I'm not sure what Rob Liefeld seems so happy about... I think casting Ryan Reynolds as The Green Lantern pretty much seals the deal on "Deadpool" happening with him anytime soon. I can't imagine Fox is terribly interested in getting sloppy seconds from Reynolds after all the time they've put in on "Deadpool" already. They've got writers writing, after all. They made a push to get Reynolds out in front on the "Wolverine" press despite him being in about fifteen total minutes of the movie, and half of that in an unrecognizable form. I think MTV's right to ask the question, but I think the answer's obvious. Reynolds made his choice, and he's no longer a Marvel man. And, no, Harrison Ford playing both Indy and Han Solo is not the same thing, because both films weren't gearing up for production at the same time, aimed at the same audience, from rival studios.

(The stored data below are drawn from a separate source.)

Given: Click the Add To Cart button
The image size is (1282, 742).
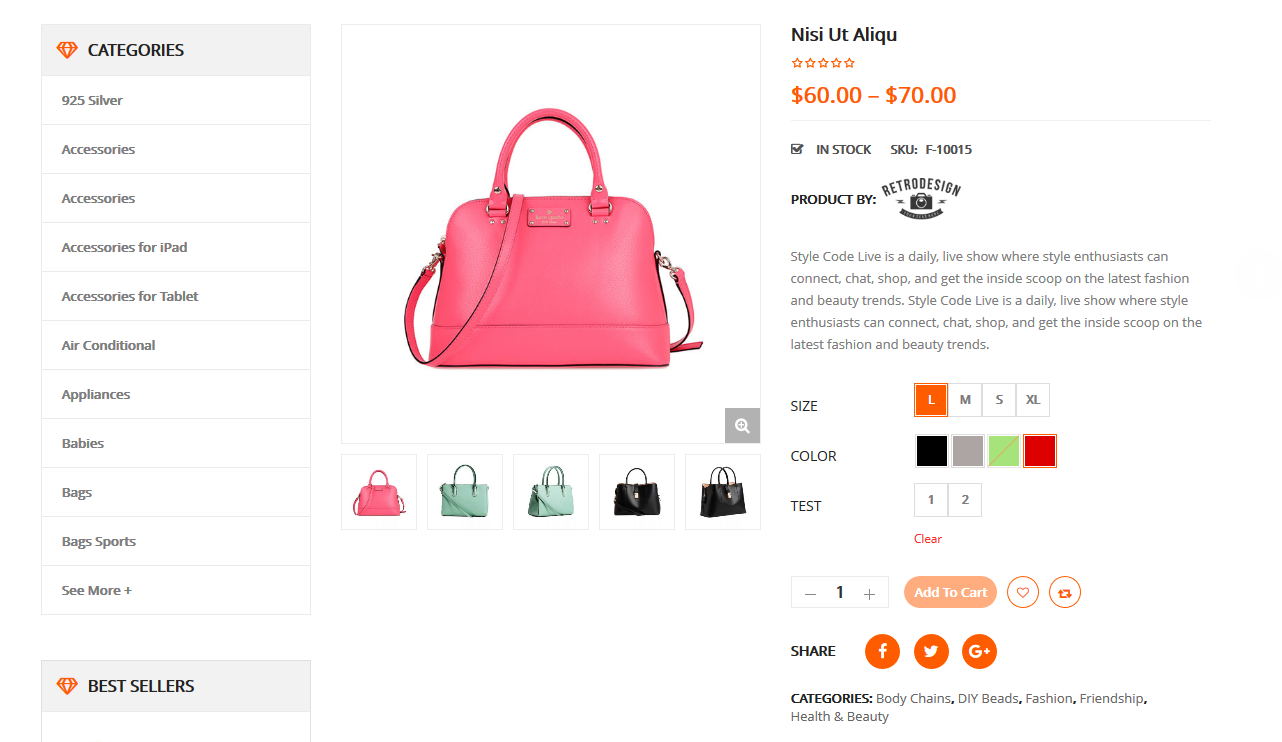Looking at the screenshot, I should pyautogui.click(x=950, y=592).
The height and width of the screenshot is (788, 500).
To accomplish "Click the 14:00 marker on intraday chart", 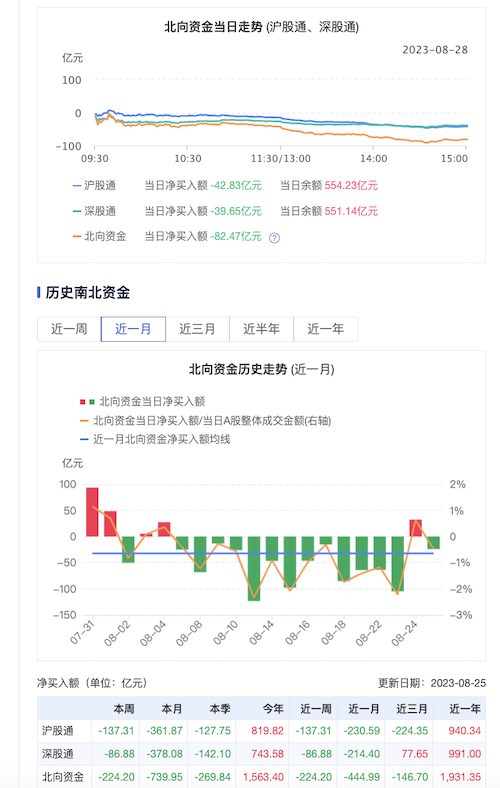I will [373, 158].
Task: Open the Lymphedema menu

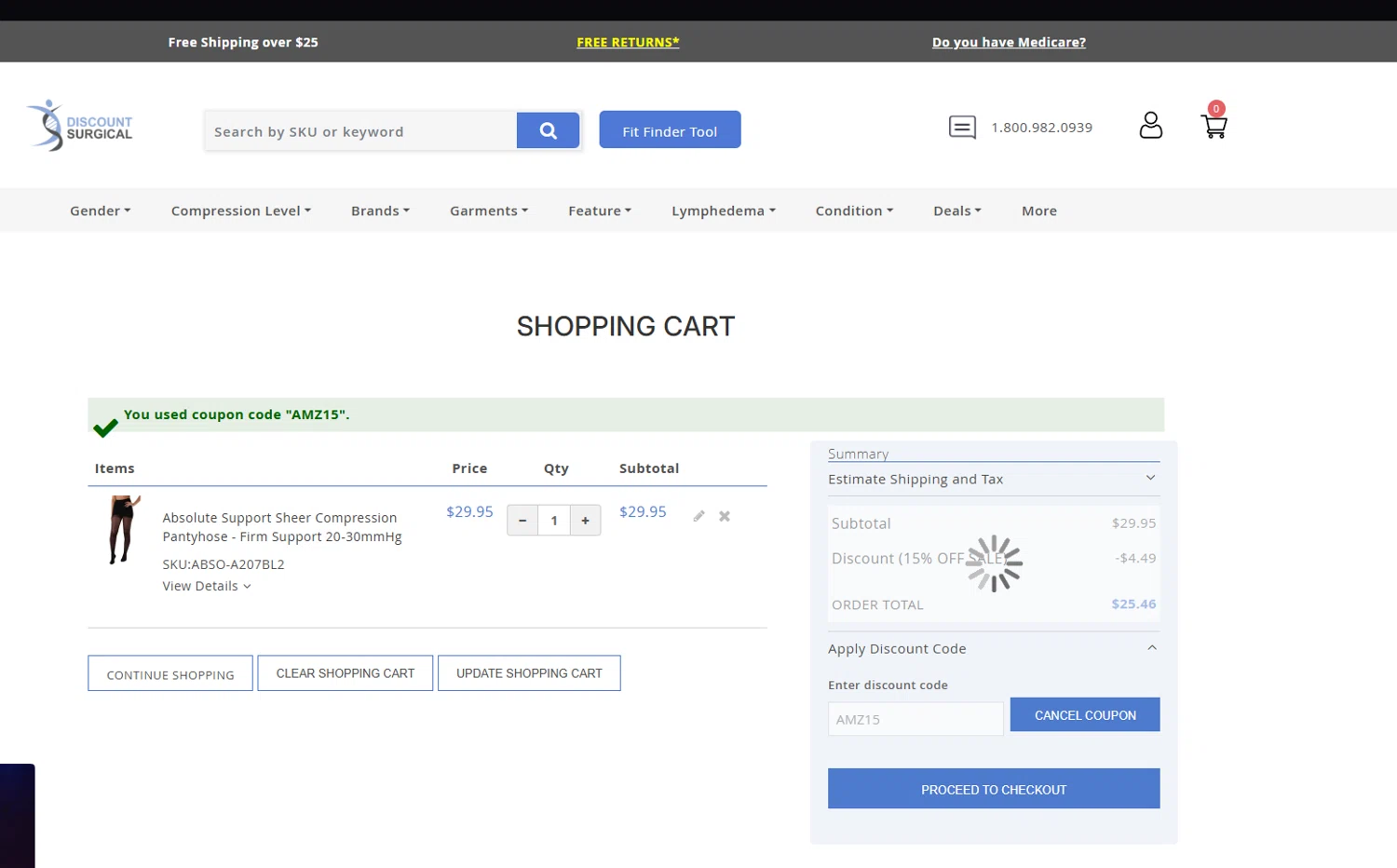Action: (723, 210)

When I first met Steve Weintraub (now more commonly known as "Frosty from Collider"), he e-mailed me about how he could help me get into test screenings back in the early days of AICN. First thing we went to see together was the first screening of "The Big Lebowski." It doesn't surprise me at all that he could still slip past the defenses if he really wants to see something, and evidently last night, he really wanted to see "G.I. Joe: Rise Of Cobra." And get this... he liked it. As did the AICN spies who were also there. Huh.
Karina Longworth is a lovely and talented human being and I hope she never decides to eviscerate me online. Ouch.
RT @azizansari All the Human Giant clips are back on YouTube! If you don't know Human Giant, get familiar
And finally, I'll leave you with this video I saw over at BoingBoing that sums up my morning. As you watch, realize that I am currently using a large piece of my desk top that I ripped loose with my bare hands to beat my computer into a small hunk of soon-to-be-recycled material.
And have a lovely day.
The Morning Read appears here every day, Monday through Friday. Except when it doesn't.